▶ [Text extract]
──────────────────────────────

Although the connection failed repeatedly after that, it remained completely stable for those 12 minutes. “This sign of life from Philae proves to us that at least one of the lander’s communication units remains operational and receives our commands,” said Koen Geurts, a member of the lander control team at DLR Cologne.

The mood had been mixed over the last few days; Philae had not communicated with the team in the DLR Lander Control Center (LCC) since 24 June 2015. After an initial test command to turn on the power to CONSERT on 5 July 2015, the lander did not respond. Philae’s team began to wonder if the lander had survived on Comet 67P/Churyumov-Gerasimenko.

The intermittent nature of Philae’s attempts at communication are puzzling. Normally, they either would have communications or they would not. For good communications to break off like this repeatedly is puzzling. It is almost as if there is a loose wire causing communications to go on and off, which seems an unlikely explanation for this problem.

──────────────────────────────

▶ [Information shown]
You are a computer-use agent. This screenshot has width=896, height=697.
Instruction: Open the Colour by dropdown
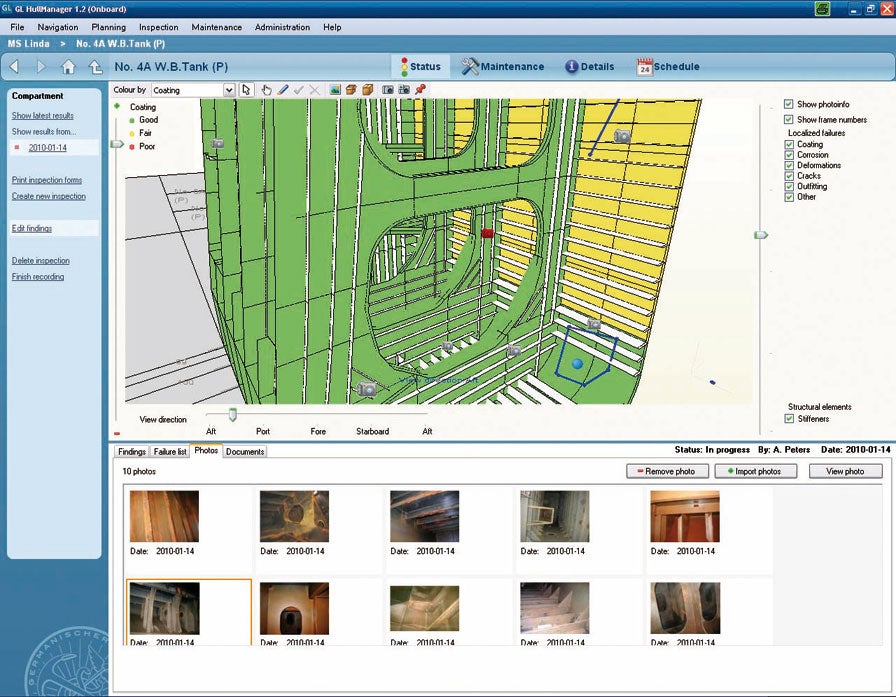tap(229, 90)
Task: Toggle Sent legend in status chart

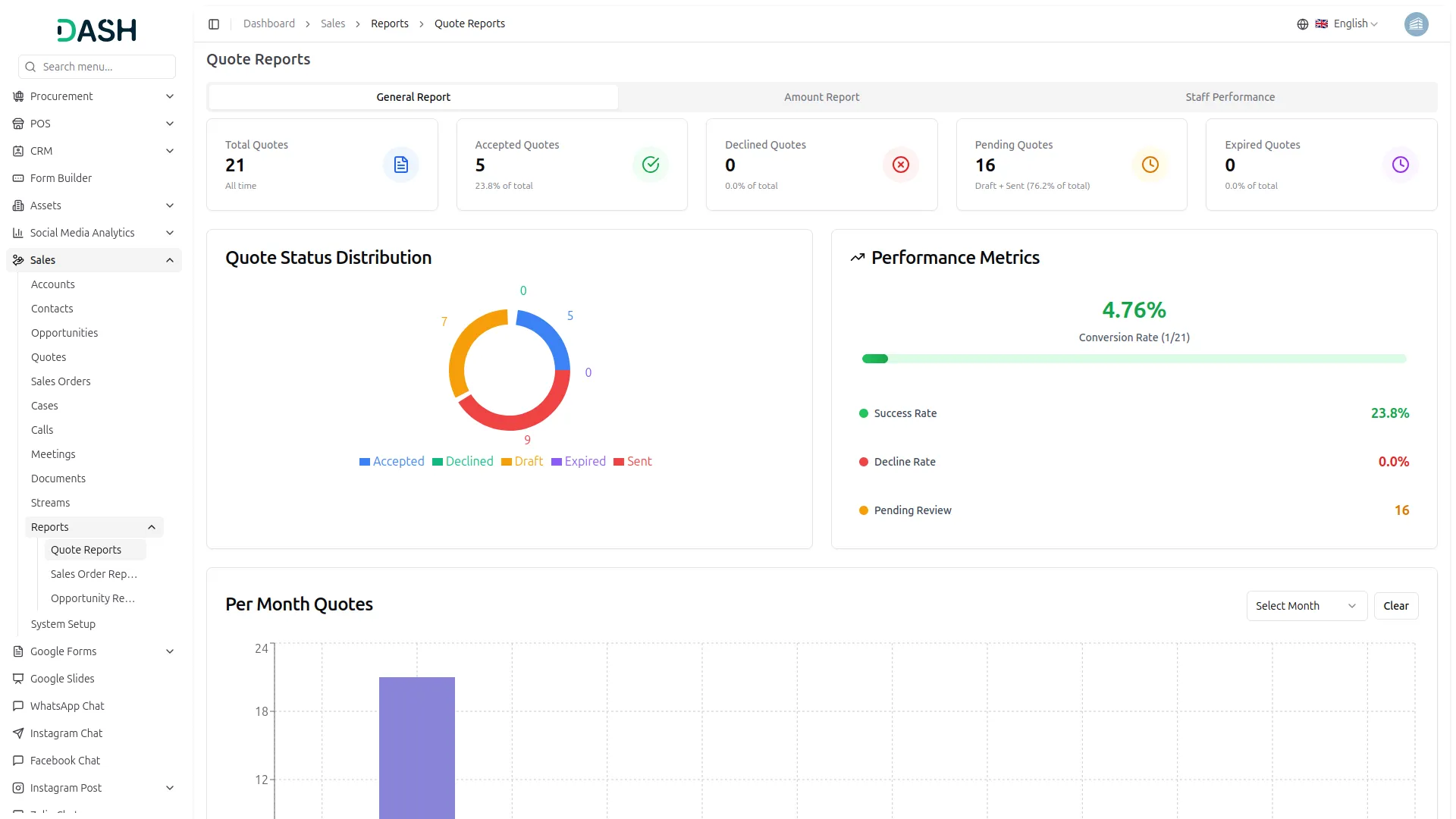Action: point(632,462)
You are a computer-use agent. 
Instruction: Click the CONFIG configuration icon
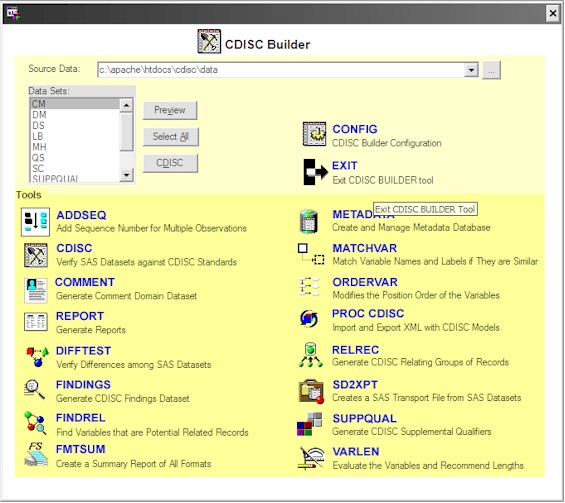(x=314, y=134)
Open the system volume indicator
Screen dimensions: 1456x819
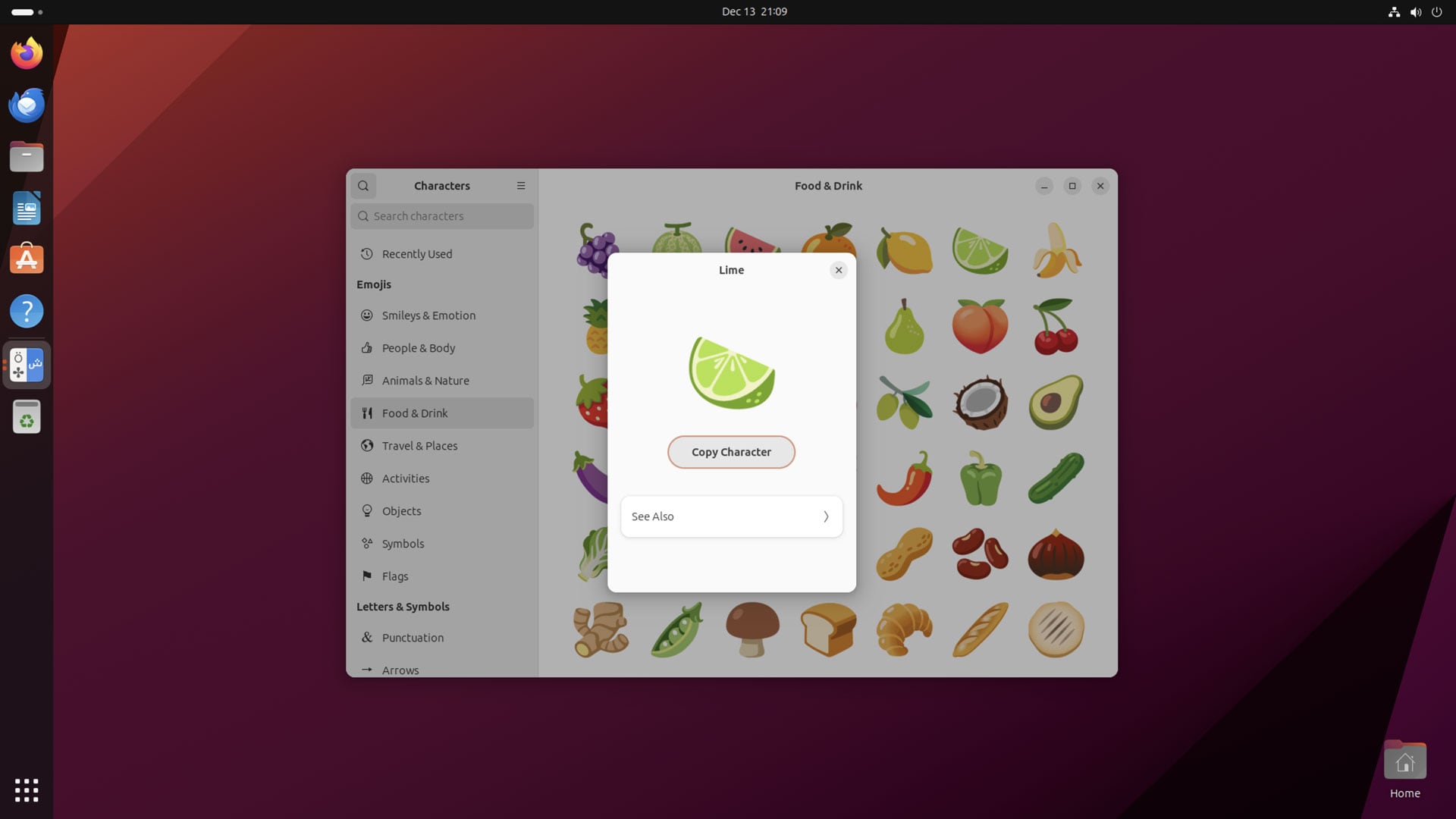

──────────────────────────────

▶ [Written instruction]
From the text above about the Philae lander, quote word for word the part that opens with the words containing "The mood had" and closes with "on Comet 67P/Churyumov-Gerasimenko.".

▶ [The response]
The mood had been mixed over the last few days; Philae had not communicated with the team in the DLR Lander Control Center (LCC) since 24 June 2015. After an initial test command to turn on the power to CONSERT on 5 July 2015, the lander did not respond. Philae’s team began to wonder if the lander had survived on Comet 67P/Churyumov-Gerasimenko.